One of the key perks here is inventory consolidation. Instead of managing separate stock for each sales channel, sellers can maintain a single, shared inventory pool under Amazon’s fulfillment umbrella, meaning fewer stock issues and quicker restocking. Amazon notes that merchants using MCF on their Amazon store report about a 19% increase in sales, along with reduced out-of-stock incidents and improved inventory turnover.
For Walmart Marketplace sellers, the process is relatively straightforward. Merchants can route orders into Amazon’s fulfillment system through Amazon Seller Central or by using integration partners, such as WebBee, Pipe17, and others. The packaging will be unbranded when it’s shipped, so the end customer may not always see Amazon’s involvement.

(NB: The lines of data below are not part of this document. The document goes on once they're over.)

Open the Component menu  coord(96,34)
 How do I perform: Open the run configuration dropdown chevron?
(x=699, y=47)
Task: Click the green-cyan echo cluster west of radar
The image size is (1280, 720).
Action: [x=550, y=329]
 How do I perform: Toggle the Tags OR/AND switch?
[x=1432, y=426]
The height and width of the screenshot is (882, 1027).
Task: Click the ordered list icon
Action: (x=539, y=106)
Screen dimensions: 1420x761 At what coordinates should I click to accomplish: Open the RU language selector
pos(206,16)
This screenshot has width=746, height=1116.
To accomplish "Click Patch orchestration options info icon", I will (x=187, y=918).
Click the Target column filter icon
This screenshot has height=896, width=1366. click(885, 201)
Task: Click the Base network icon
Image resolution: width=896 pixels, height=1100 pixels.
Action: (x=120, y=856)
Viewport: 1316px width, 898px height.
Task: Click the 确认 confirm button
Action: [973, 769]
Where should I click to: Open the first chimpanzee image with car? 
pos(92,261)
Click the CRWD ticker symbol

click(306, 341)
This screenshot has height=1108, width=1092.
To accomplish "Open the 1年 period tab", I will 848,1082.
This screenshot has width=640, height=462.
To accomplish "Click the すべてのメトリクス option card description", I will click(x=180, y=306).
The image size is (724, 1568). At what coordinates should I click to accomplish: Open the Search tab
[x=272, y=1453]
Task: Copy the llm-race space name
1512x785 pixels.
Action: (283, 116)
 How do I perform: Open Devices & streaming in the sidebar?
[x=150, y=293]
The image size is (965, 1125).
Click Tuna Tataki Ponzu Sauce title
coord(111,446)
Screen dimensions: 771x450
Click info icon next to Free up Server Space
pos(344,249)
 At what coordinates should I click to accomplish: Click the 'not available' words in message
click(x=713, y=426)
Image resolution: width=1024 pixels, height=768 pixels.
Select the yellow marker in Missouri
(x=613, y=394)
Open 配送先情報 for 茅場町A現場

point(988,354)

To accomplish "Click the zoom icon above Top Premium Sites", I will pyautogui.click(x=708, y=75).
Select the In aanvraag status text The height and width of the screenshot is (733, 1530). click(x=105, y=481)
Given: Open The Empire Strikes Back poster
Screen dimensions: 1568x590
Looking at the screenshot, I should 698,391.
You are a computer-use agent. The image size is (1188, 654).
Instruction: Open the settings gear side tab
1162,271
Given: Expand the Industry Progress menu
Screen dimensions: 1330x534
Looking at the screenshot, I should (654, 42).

Shopify merchants can link their Shopify accounts with Amazon’s and have orders from Shopify routed to Amazon for fulfillment. SHEIN sellers will have a dedicated Amazon MCF for the SHEIN app by year-end, which will simplify the fulfillment of SHEIN orders via Amazon’s system. Beyond logistics for sellers, Amazon is also unveiling improvements to its supply chain services more generally. It’s introducing a Global Warehousing and Distribution service to help sellers store goods in bulk closer to manufacturing sites, reducing shipping time to key markets. It’s also working to improve customs processing via tech (including AI) to reduce paperwork delays. All of this is meant to make its fulfillment services more competitive and more attractive to small and medium-sized businesses.
Of course, there are trade-offs and complexities to consider as sellers will need to weigh service costs against margins. Reliance on Amazon’s warehouse network may result in reduced control over certain customer-facing logistics, packaging, or branding. There are also potential regulatory concerns: Amazon acting as a logistics backbone even for platforms that are nominally its competitors might attract scrutiny over market dominance or conflicts of interest.
Still, for many merchants, especially smaller operations, this expansion represents a big opportunity. Having Amazon handle fulfillment across multiple sales channels can simplify operations (fewer fulfillment partners to manage), speed up delivery, and improve reliability, factors that often weigh heavily with customers. Sellers report that combining FBA with off-Amazon channels via MCF tends to make inventory management more efficient and reduce the overhead associated with juggling different systems.
Amazon’s extension of Multi-Channel Fulfillment to now include Walmart, Shopify, and soon SHEIN is more than just another service enhancement. It’s a signal of Amazon doubling down on being the logistics infrastructure for a broader slice of e-commerce. If merchants can make the economics work and if regulatory oversight remains balanced, this could reshape how third-party sellers approach inventory, fulfillment, and platform strategy in the coming years. What was once an option is becoming a backbone.